Monday, April 14, 2014

"Turkey 'Aided Islamist Fighters' in Attack on Syrian Town Kassab" The Telegraph


Turkey 'aided Islamist fighters' in attack on Syrian town Tuesday 15 April 2014

Rebels and eye-witnesses claim that Turkish authorities allowed fighters to enter Syria through a strategic border post to carry out assault on Armenian town of Kasab

A severely damaged house in the Armenian Christian town of Kasab
A severely damaged house in the Armenian Christian town of Kasab Photo: REUTERS
Turkey facilitated an attack carried out by Islamist fighters against the Armenian town of Kasab inside Syria, eyewitnesses have told the Telegraph.
In an operation that was months in the planning, Turkish authorities gave rebel groups the mandate they needed to attack, allowing them access through a heavily militarised Turkish border post, whose location was strategically vital to the success of the assault.
"Turkey did us a big favour," said a Syrian activist with the rebel group, whose name the Telegraph knows but has been asked not to reveal. "They allowed our guys to enter from their border post.
"We needed to hit the regime from different sides and this was the only way from near the coast, so it was a big help."
Kasab, the ancestral home of the Armenian ethnic minority in Syria, which had remained relatively sheltered from the conflict in Syria.
Residents were woken on the morning of the attack, on March 21, to screams and cries.
"We woke to the sounds of the shelling. There was no time even to get dressed," remembered Bedros, 45, an Armenian resident who asked not to be identified by his real name. "I grabbed my wife and my children. We had no time to take our things.
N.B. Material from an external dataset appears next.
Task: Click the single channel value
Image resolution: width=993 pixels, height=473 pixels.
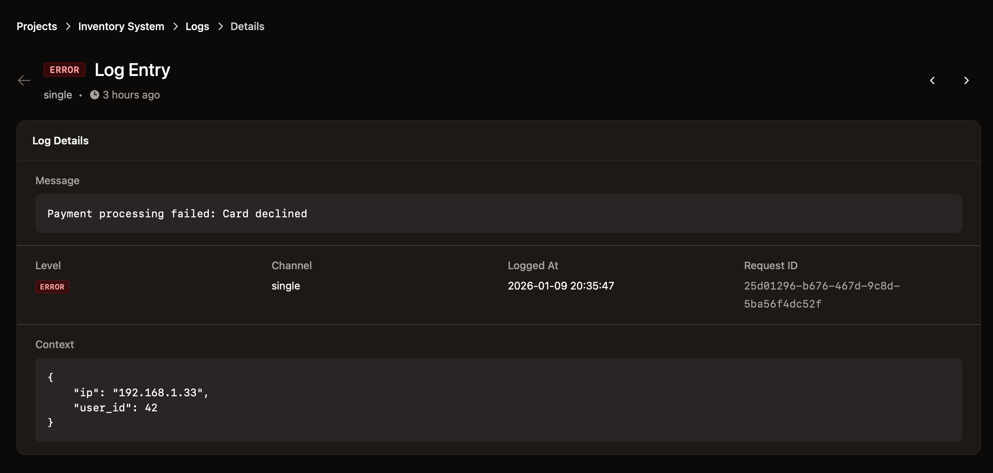Action: (x=285, y=285)
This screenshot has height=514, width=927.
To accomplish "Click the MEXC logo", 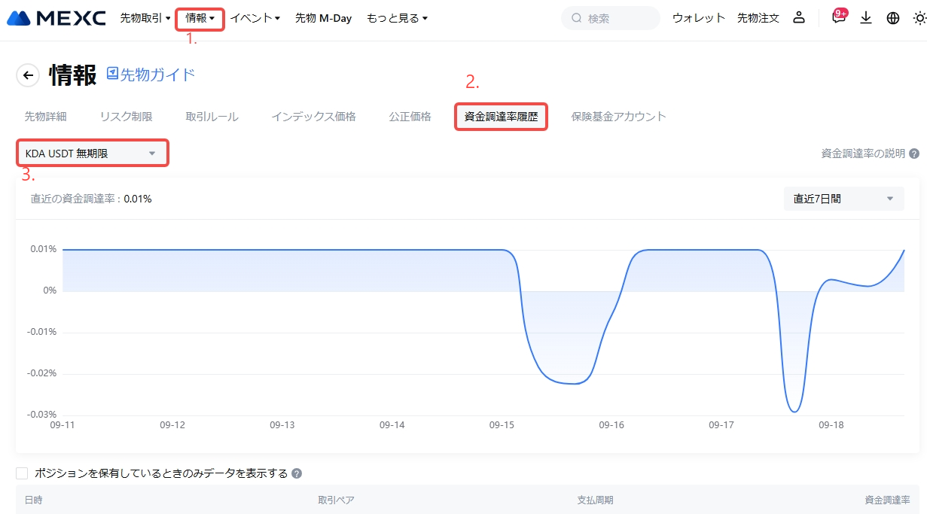I will pyautogui.click(x=56, y=18).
Some people fled in their night gowns."
Two days later Kasab was in the hands of an alliance of Islamist groups, including the jihadist Jabhat al-Nusra, aligned with al-Qaeda. Almost all of the villages approximately 2,000 inhabitants had fled.
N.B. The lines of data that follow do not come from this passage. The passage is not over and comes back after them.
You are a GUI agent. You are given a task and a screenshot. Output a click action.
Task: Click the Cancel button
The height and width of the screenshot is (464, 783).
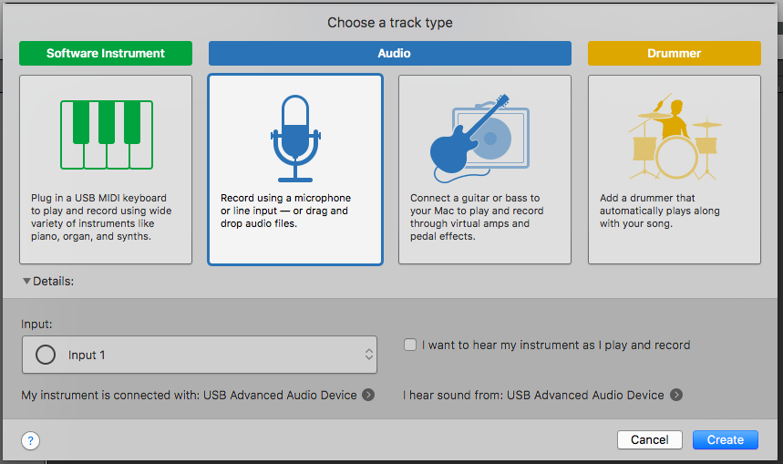[650, 440]
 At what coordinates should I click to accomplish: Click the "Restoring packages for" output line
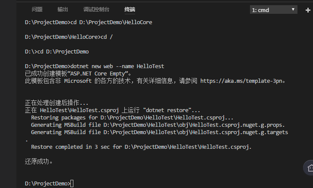point(132,117)
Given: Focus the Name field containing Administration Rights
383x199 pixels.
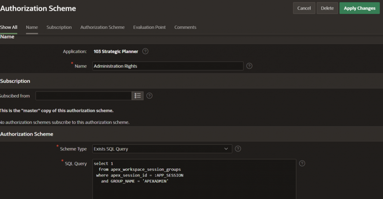Looking at the screenshot, I should [168, 66].
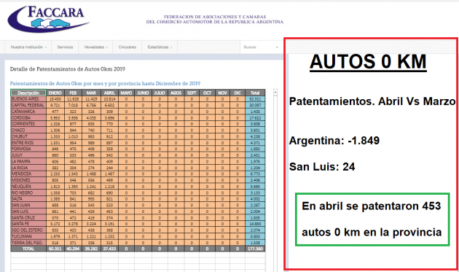Select the TIERRA DEL FGO. row label
Viewport: 459px width, 272px height.
tap(28, 243)
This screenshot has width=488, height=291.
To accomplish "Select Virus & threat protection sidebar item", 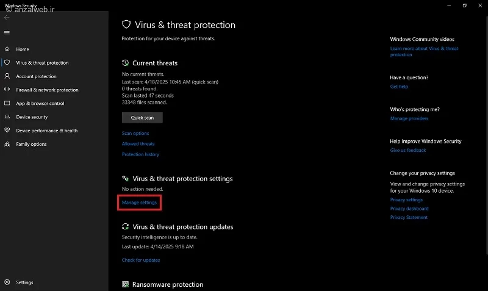I will pyautogui.click(x=42, y=63).
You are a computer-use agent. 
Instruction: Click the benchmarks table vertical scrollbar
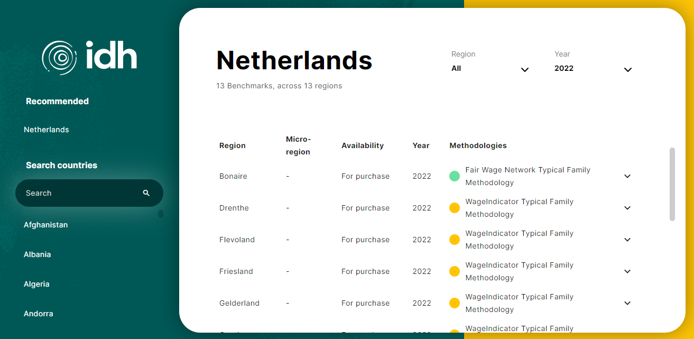(672, 184)

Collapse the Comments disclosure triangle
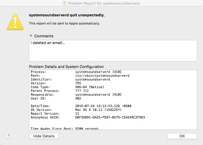[x=31, y=36]
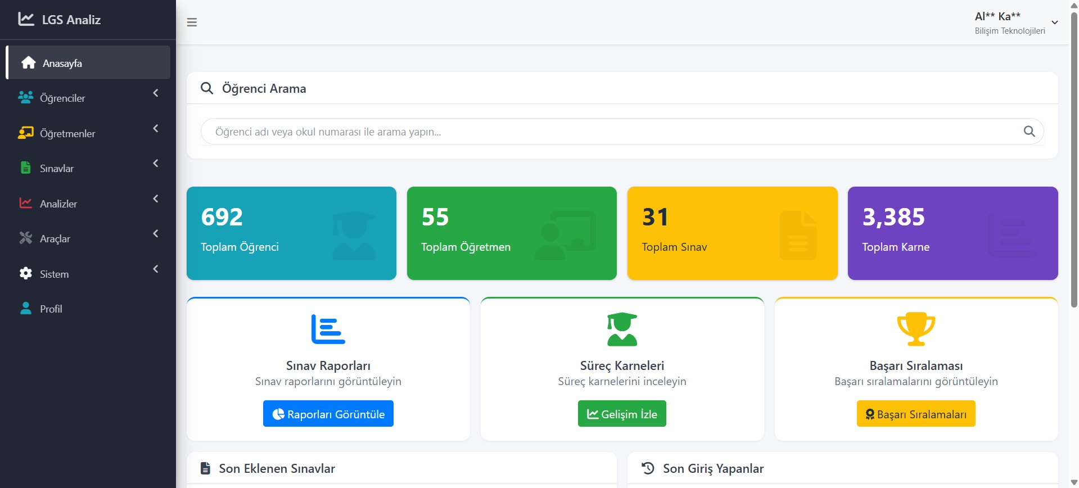Click the yellow trophy icon
1079x488 pixels.
pos(916,329)
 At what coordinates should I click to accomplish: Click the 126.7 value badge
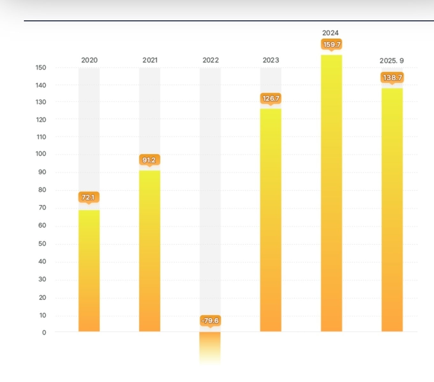pyautogui.click(x=271, y=98)
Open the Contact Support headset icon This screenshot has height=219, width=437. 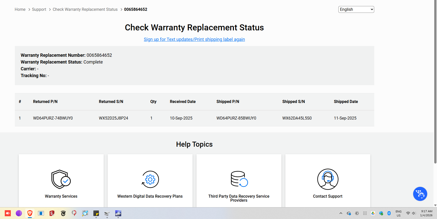pos(328,179)
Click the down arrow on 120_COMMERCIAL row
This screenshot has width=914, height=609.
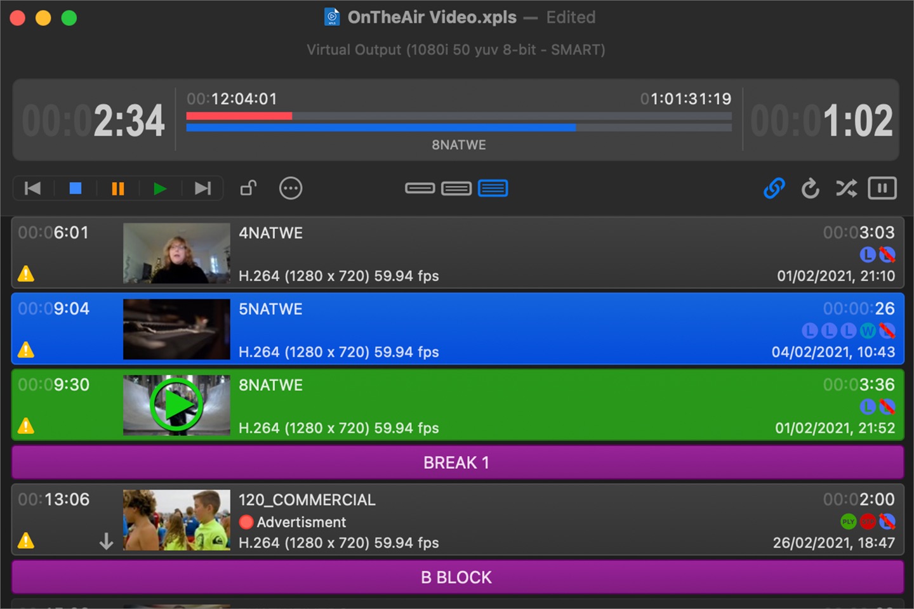coord(107,541)
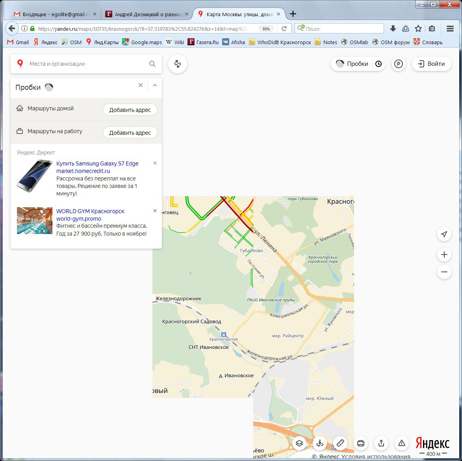This screenshot has height=461, width=462.
Task: Click the Места и организации search field
Action: pyautogui.click(x=87, y=64)
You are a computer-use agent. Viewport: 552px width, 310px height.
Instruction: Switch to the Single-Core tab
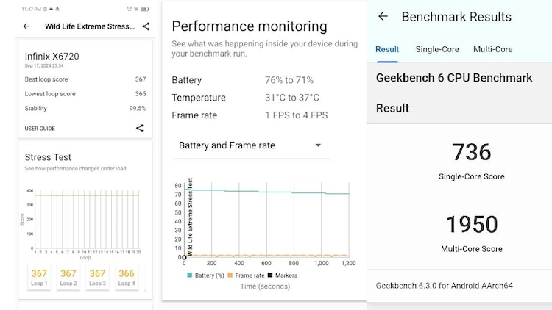click(437, 49)
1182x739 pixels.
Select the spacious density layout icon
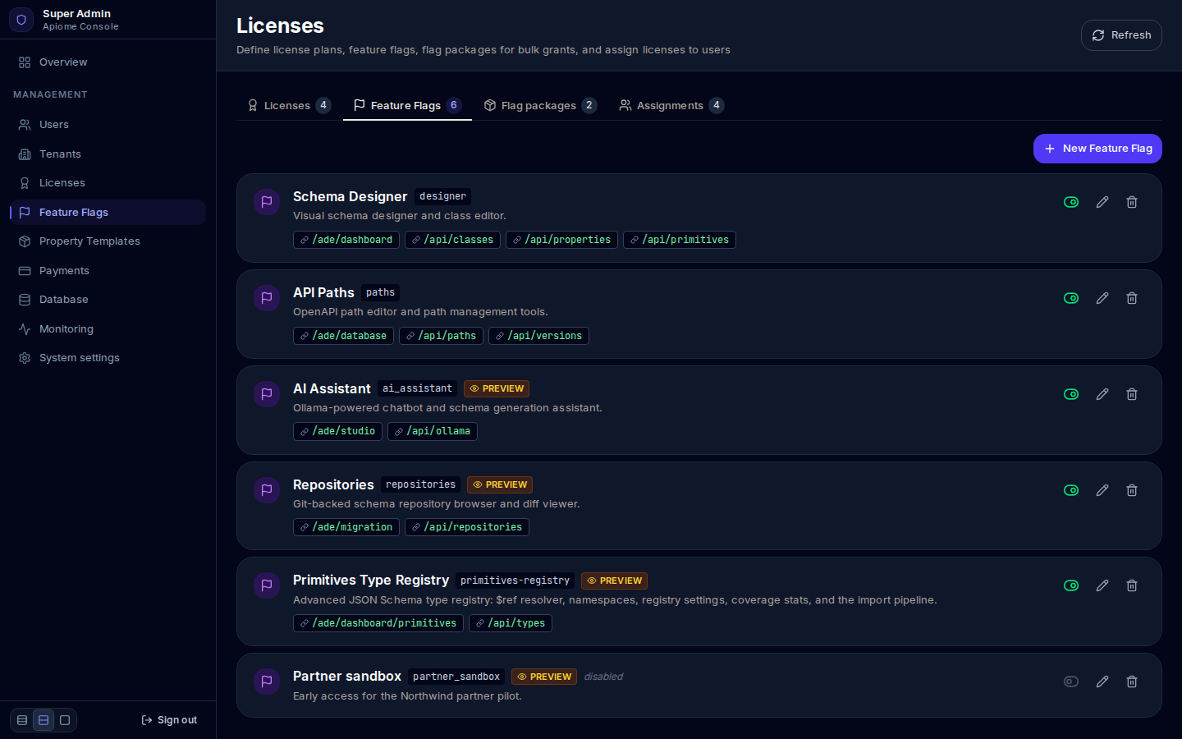click(65, 720)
The night of the attack a relative of Bedros had gone to one of the main border posts with Turkey, which is only lightly armed with Syrian troops, reportedly because of an agreement signed decades before the war.
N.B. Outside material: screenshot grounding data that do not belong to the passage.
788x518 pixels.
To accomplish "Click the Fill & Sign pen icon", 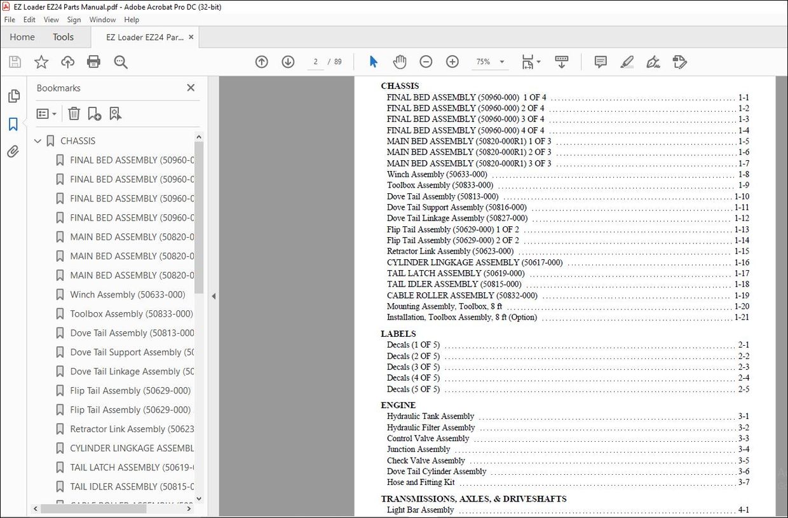I will tap(653, 61).
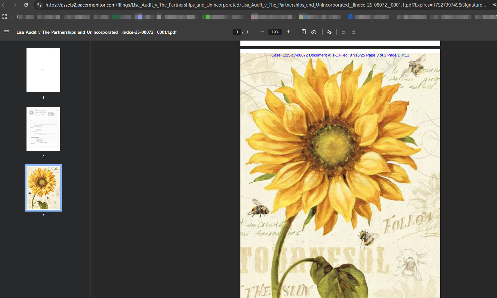Open the draw annotation tool

click(329, 32)
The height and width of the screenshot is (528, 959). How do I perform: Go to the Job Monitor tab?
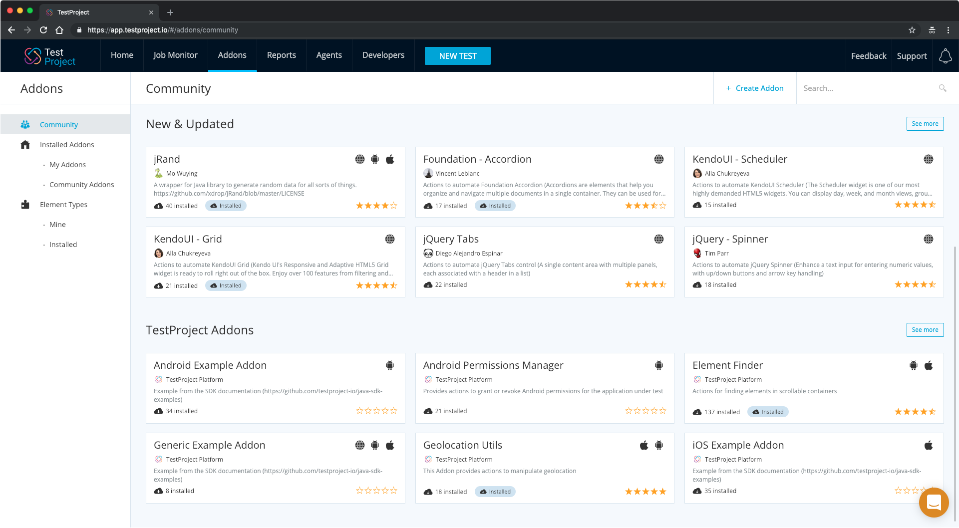175,55
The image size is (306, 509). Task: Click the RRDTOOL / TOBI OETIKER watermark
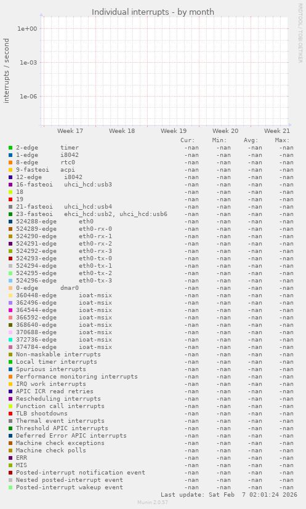click(300, 33)
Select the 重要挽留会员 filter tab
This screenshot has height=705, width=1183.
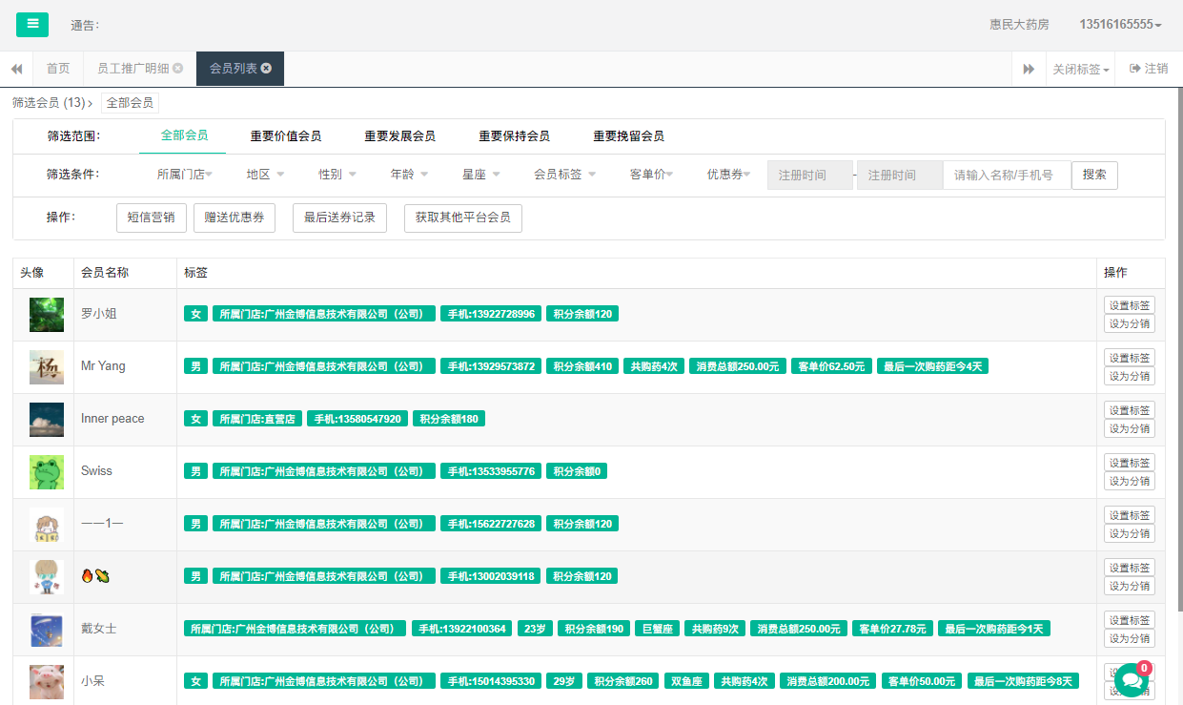(x=628, y=136)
"By the time he arrived the attack had begun. He saw the Islamist fighters standing with the Turkish army. They started launching their shells from the border".
The Turkish foreign ministry has issued a statement stating that the claims that the government aided the opposition in the attack are "totally unfounded and untrue".
However, the findings of investigation by Human Rights Watch (HRW), which included interviews with local eye-witnesses, directly contradict this claim.
"It is not feasible that these groups could have crossed into Syria from where they did without the knowledge of the Turks," Lama Fakih, the Syria and Lebanon researcher at HRW told the Telegraph.
"One of the areas they used was an official border crossing that residents say has a Turkish military presence."
The entry through the Kasab border crossing allowed the rebels to attack the Syrian military positions near village from several sides, making it key to the rebel assault.
Rebel groups had wanted to attack Kasab for a long time, said the female activist, but Turkey had previously denied them access.
"In the past the Turks refused to give us passage, because they said that in order to succeed in the attack we needed to be united," she said, referring to the battles that took place at the end of last year between the extremist Islamic State of Iraq and al-Sham, and other rebel groups in the area.
The attack on Kasab sparked dark memories of the Ottoman massacres for its inhabitants, and a hysterical flurry across social media from pro-government sources claiming horrific massacres in the town.
Residents themselves brought up memories of massacres in 1909, and the genocide in 1915, when Kasab villagers were slaughter in their thousands by the Ottomans.
"We always thought the Turks would attack us one day," said Bedros, the fellow family members who he is sharing his new lodgings in Lebanon, nodding as he spoke. "And with the attack on Kasab it was clear that Turkey helped. The attackers came from Turkish territory."
Kasab was however the Syrian regime's 'Achilles heel' in the well defended coastal province of Latakia, where many Alawites, the same religious minority as President Assad, live.
Al-Nusra and the Islamic Front have pushed deeper into the terrain, taking control of Samra, giving them access to the coastline and engaging in fierce battles for 'observatory 45', the highest mountain point in the area, and a strategically vital military position.
"You can see why we needed to take Kasab," said Dr Mahmoud, diplomacy envoy for the Islamic Front. "You can see what has happened. Now the regime is very very afraid."